*GIVEN INSTRUCTION:* Copy the listing below line for line, without changing anything.

[Collected data]
────────────────
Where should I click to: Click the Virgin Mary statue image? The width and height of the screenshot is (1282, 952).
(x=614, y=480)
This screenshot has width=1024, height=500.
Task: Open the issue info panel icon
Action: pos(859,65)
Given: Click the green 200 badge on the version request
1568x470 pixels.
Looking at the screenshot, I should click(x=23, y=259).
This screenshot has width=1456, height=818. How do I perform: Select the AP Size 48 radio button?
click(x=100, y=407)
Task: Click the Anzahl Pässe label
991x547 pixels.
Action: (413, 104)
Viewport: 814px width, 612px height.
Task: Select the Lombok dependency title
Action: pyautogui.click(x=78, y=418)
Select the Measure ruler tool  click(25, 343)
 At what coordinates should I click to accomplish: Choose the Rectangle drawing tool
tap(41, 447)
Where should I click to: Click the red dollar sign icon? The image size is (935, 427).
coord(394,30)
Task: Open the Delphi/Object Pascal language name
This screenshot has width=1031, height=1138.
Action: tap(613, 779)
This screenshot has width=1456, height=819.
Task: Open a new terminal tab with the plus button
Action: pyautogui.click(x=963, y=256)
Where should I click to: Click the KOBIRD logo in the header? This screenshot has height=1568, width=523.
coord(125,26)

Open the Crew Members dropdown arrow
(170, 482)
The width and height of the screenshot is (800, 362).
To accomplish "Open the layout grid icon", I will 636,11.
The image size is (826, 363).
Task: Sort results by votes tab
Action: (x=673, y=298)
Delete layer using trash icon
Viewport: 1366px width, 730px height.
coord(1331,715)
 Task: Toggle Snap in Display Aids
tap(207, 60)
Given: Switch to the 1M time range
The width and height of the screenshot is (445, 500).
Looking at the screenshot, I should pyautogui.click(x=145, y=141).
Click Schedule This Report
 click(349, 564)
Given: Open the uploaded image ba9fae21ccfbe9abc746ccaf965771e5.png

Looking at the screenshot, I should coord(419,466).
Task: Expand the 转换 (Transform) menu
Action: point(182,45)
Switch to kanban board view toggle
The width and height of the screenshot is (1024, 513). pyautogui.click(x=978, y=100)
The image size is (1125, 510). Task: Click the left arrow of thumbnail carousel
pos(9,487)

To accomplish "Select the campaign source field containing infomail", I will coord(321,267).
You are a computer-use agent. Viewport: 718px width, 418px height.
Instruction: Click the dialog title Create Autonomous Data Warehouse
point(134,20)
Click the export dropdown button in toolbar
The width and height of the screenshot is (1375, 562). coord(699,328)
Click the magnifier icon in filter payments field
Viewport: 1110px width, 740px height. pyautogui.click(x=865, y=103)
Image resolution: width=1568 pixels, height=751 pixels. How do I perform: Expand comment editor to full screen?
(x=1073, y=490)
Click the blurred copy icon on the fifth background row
────────────────
*OUTPUT FOR THIS TASK:*
Where should I click to: Click the Virgin Mary statue image? The width and height of the screenshot is (1282, 952).
(x=614, y=480)
This screenshot has width=1024, height=500.
Task: Open the issue info panel icon
Action: pos(859,65)
Given: Click the green 200 badge on the version request
1568x470 pixels.
Looking at the screenshot, I should click(x=23, y=259).
This screenshot has width=1456, height=818. How do I perform: Select the AP Size 48 radio button?
click(x=100, y=407)
Task: Click the Anzahl Pässe label
991x547 pixels.
Action: (413, 104)
Viewport: 814px width, 612px height.
Task: Select the Lombok dependency title
Action: pyautogui.click(x=78, y=418)
Select the Measure ruler tool  click(25, 343)
 At what coordinates should I click to accomplish: Choose the Rectangle drawing tool
tap(41, 447)
Where should I click to: Click the red dollar sign icon? The image size is (935, 427).
coord(394,30)
Task: Open the Delphi/Object Pascal language name
This screenshot has width=1031, height=1138.
Action: tap(613, 779)
This screenshot has width=1456, height=819.
Task: Open a new terminal tab with the plus button
Action: pyautogui.click(x=963, y=256)
Where should I click to: Click the KOBIRD logo in the header? This screenshot has height=1568, width=523.
coord(125,26)

Open the Crew Members dropdown arrow
(170, 482)
The width and height of the screenshot is (800, 362).
To accomplish "Open the layout grid icon", I will 636,11.
The image size is (826, 363).
Task: Sort results by votes tab
Action: (x=673, y=298)
Delete layer using trash icon
Viewport: 1366px width, 730px height.
coord(1331,715)
 Task: Toggle Snap in Display Aids
tap(207, 60)
Given: Switch to the 1M time range
The width and height of the screenshot is (445, 500).
Looking at the screenshot, I should pyautogui.click(x=145, y=141).
Click Schedule This Report
 click(349, 564)
Given: Open the uploaded image ba9fae21ccfbe9abc746ccaf965771e5.png

Looking at the screenshot, I should coord(419,466).
Task: Expand the 转换 (Transform) menu
Action: point(182,45)
Switch to kanban board view toggle
The width and height of the screenshot is (1024, 513). pyautogui.click(x=978, y=100)
The image size is (1125, 510). Task: Click the left arrow of thumbnail carousel
pos(9,487)

To accomplish "Select the campaign source field containing infomail", I will coord(321,267).
You are a computer-use agent. Viewport: 718px width, 418px height.
Instruction: Click the dialog title Create Autonomous Data Warehouse
point(134,20)
Click the export dropdown button in toolbar
The width and height of the screenshot is (1375, 562). coord(699,328)
Click the magnifier icon in filter payments field
Viewport: 1110px width, 740px height. pyautogui.click(x=865, y=103)
Image resolution: width=1568 pixels, height=751 pixels. How do I perform: Expand comment editor to full screen?
(x=1073, y=490)
Click the blurred copy icon on the fifth background row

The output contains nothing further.